When 'this is a stick-up' means you're really in troubleSeptember 19, 2005. Mainichi News. Shukan Jitsuwa (Sep. 29)."This young woman arrived at the hospital with a green pallor to her face," recalls Masahiro Matsushima, a urologist at Tobo University Hospital. "I could tell from her face right away what her problem was. It was late at night and I suspected she had inserted something.
I took a look and there, protruding from her urethra, was a rounded glass rod that turned out to be a mercury thermometer. She had been playing with herself and it had become lodged in her urethra and she couldn't remove it. She was weeping with shame and fear when she came to the hospital.
"You don't want to be sticking things up there," Matsushima warns Shukan Jitsuwa (Sep. 29) readers. "In some cases we've had to operate to remove them."
Thanks to the easy availability of adult-oriented entertainment on the Internet and elsewhere, it seems young Japanese are becoming initiated to sex from an increasingly younger age. Some are wont to experiment and it is the nation's urologists who are often summoned to the rescue when foreign objects become lodged in one orifice or another.
Recently Dr. Matsushima published a report in a medical journal of his more noteworthy experiences in extracting these objects.
"Patients are embarrassed and don't have anyone they can talk to," he tells Shukan Jitsuwa. "Doctors are bound by medical ethics to maintain confidentiality, so not much of what they see in the course of their work gets disseminated to the public at large. But the fact is, quite a few people engage in what could be described as foolhardy activities."
Accidents involving the male organ, for example, generally fall under one of two possible categories.

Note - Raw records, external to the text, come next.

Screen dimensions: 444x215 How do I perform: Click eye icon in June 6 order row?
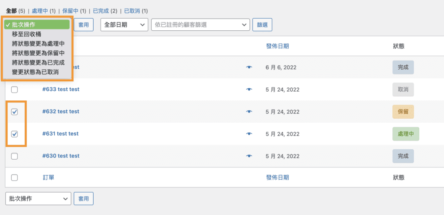pyautogui.click(x=249, y=67)
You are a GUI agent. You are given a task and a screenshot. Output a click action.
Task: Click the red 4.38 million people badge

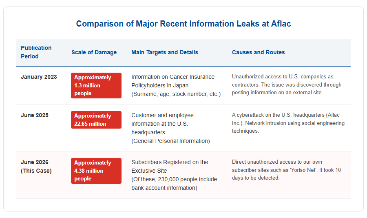[x=96, y=171]
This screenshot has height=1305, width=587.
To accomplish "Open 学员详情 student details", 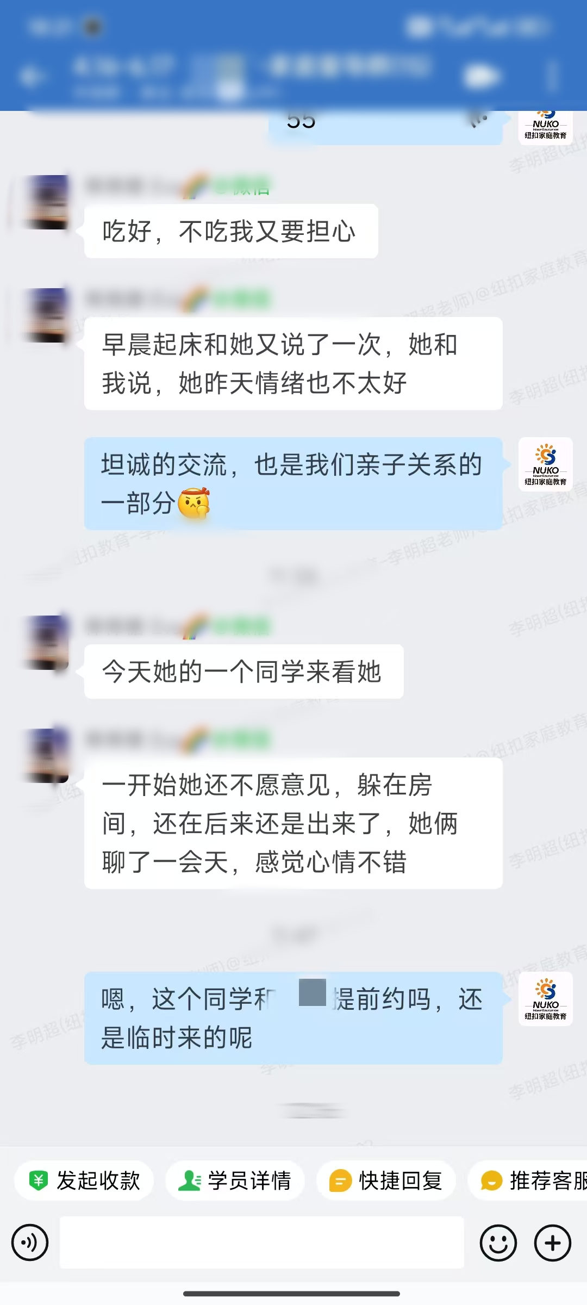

The first occurs when the penis is inserted into a ring or hole from which it cannot be extracted. The other involves objects that become jammed into the urethra.
"In either situation, if left untreated, it can cause the penis to putrefy," says Matsushima, who relates the case of one patient who came to him in agony from a metal band bound tightly around his member.
"I couldn't get it off with an ordinary surgical tool," he relates. "So I wound up using a diamond cutter used by fire department rescue teams. He was lucky; a smaller clinic might not have had any recourse but to ...," he makes a cutting gesture with an open hand.
So many mishaps have occurred due to experimental masturbation that Dr. Minoru Ikeda, operator of a urology clinic in rural Kumamoto Prefecture posts advice on his Web site to disseminate correct information about ED (erectile dysfunction) and other matters related to sex.
"Thanks to adult videos, more people are getting their hands on vaginal speculums to use as sex tools," says Ikeda. "There are also sites on the Web that introduce self-stimulation by insertion of objects into the urethra. This is highly unadvisable," he says, shaking his head.
Most jammed objects can be extracted by means of an endoscope and forceps, but some require greater effort.
"Some men fasten things to the root of their penis to keep them erect, and doze off to sleep with it still on. Some older men do the same thing to prevent bedwetting, but this can really cause serious problems. And allowing foreign objects to remain in the urethra can cause stones to form in the bladder. When we go in for surgery to remove the stones, that's when the other objects turn up."
Another specialist recites to Shukan Jitsuwa a litany of objects he's removed from people's apertures, including mini rotary vibrators, old used condoms, light bulbs, phallic-shaped vegetables, eggs, cigarette filters and dry cell batteries.
"A vagina should be kept clean," he cautions. "If you start putting strange things in it, they might stay put. And this can cause all kinds of grief."